◆ Your goal ◆
Print all of the data exactly, with no line missing.
[Start of Attachment]
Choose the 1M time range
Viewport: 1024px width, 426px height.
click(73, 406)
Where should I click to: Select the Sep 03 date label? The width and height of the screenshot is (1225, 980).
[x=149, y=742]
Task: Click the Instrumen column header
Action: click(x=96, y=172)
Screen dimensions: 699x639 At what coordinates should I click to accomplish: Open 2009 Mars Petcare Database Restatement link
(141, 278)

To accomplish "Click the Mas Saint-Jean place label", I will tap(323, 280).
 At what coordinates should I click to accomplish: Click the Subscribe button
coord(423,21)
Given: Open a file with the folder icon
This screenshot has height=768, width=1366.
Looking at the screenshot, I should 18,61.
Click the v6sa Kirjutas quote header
[End of Attachment]
◆ Exercise result ◆
Choose the 1M time range
Viewport: 1024px width, 426px height.
click(73, 406)
Where should I click to: Select the Sep 03 date label? The width and height of the screenshot is (1225, 980).
[x=149, y=742]
Task: Click the Instrumen column header
Action: click(x=96, y=172)
Screen dimensions: 699x639 At what coordinates should I click to accomplish: Open 2009 Mars Petcare Database Restatement link
(141, 278)

To accomplish "Click the Mas Saint-Jean place label", I will tap(323, 280).
 At what coordinates should I click to accomplish: Click the Subscribe button
coord(423,21)
Given: Open a file with the folder icon
This screenshot has height=768, width=1366.
Looking at the screenshot, I should 18,61.
Click the v6sa Kirjutas quote header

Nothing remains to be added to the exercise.